Define bounded lists#640
Conversation
lukewagner
left a comment
There was a problem hiding this comment.
Thanks! This is looking generally good, a few comments:
| def flatten_list(elem_type, maybe_length, maybe_variable, opts): | ||
| if maybe_length is not None: | ||
| if maybe_variable: | ||
| return flatten_type(varint_type(maybe_length), opts) + flatten_type(elem_type, opts) * maybe_length |
There was a problem hiding this comment.
This is pre-existing, but a question: for flattening bounded- or fixed-length lists: should we have some low (e.g., 4) per-value maximum flattening length, beyond which the list gets passed via pointer? I'm mostly thinking of the case where there is some list that has a large bound, and it gets used as a function parameter, and it "blows" the MAX_FLAT budget, causing all the parameters to go into the heap when instead you probably wanted the bounded-/fixed-length list to go in the heap.
There was a problem hiding this comment.
From my perspective (one who wants to reduce/avoid allocations) this would make the data type harder to reason about.

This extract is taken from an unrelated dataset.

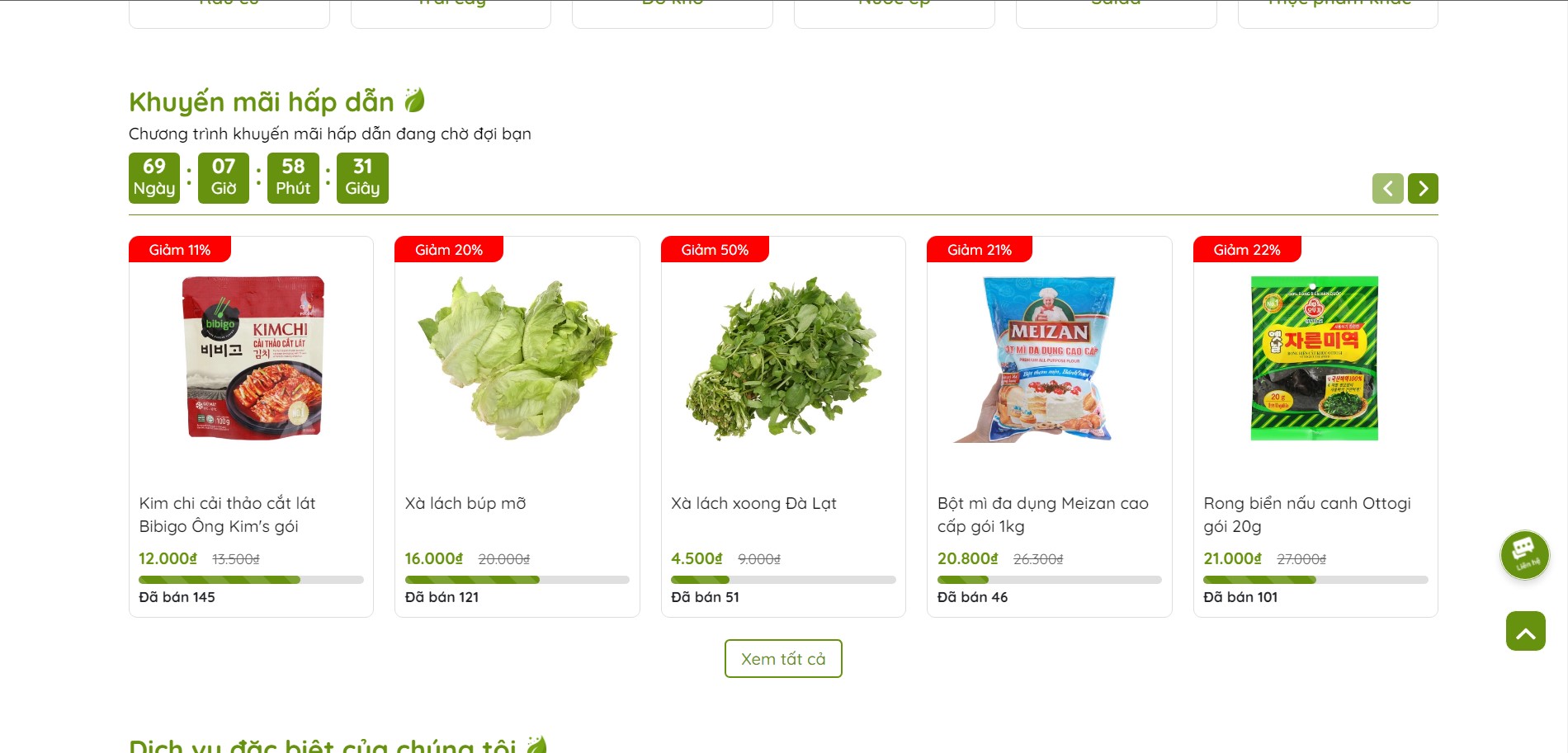Open Xà lách búp mỡ product image
The image size is (1568, 753).
517,358
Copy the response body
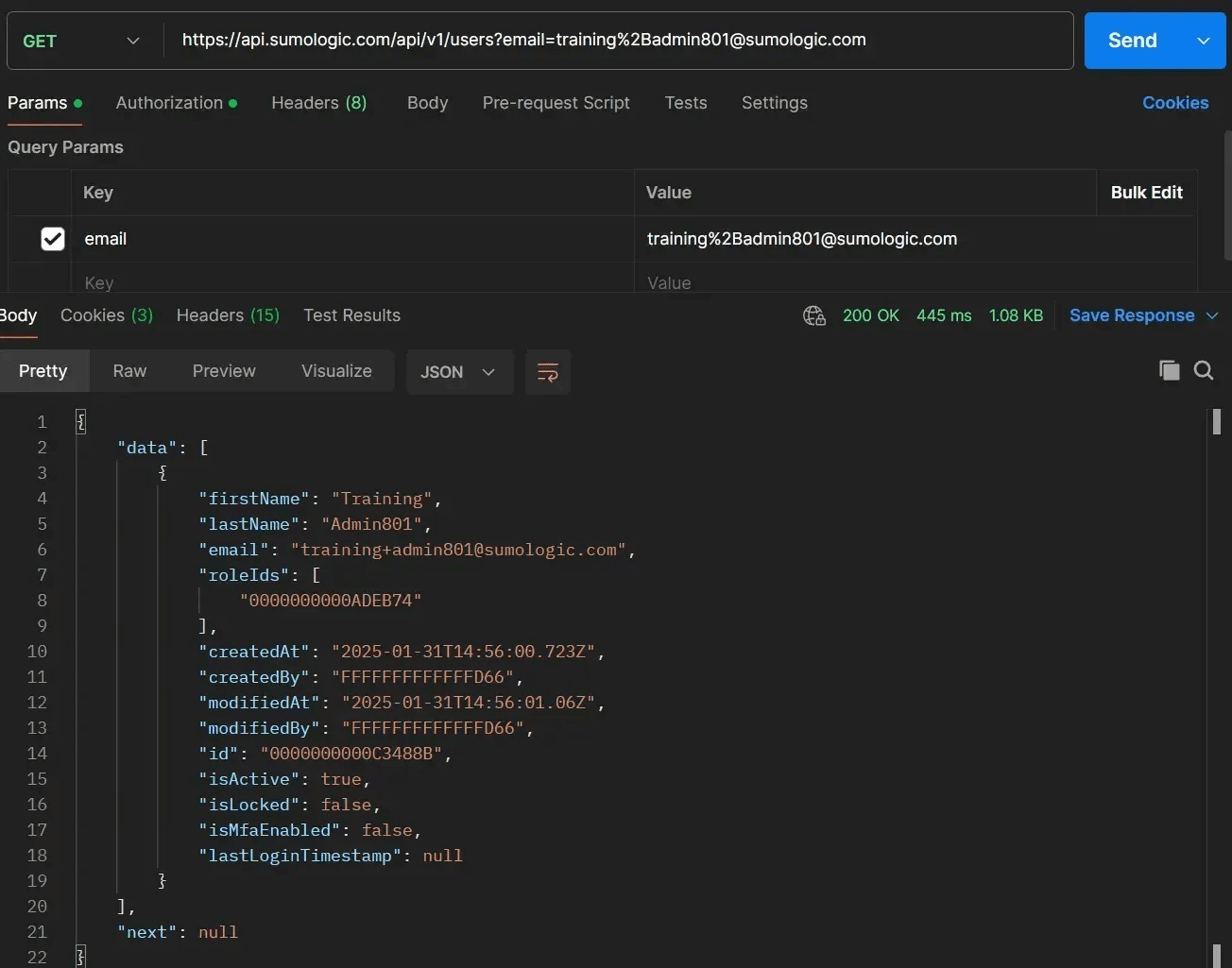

Fixed and bounded lists should be guaranteed to be "static".
TBH I'd rather say that some datatypes (like these special lists) should enforce* the use of a param or return area for passing - because lists are indexed dynamically unlike tuples (-> indirect addressing works only on memory locations and compilers would otherwise have to compensate for such lists split across registers - pretty terrible).
(enforce: such lists should definitely be placed into param/return area but other types, if possible could continue to be passed by args... but yeah, this obviously complicates the flattening logic)
There was a problem hiding this comment.
Ah, so then could we say that fixed- and bounded-length lists never get flattened, and are always passed as pointer (and maybe length if fixed)?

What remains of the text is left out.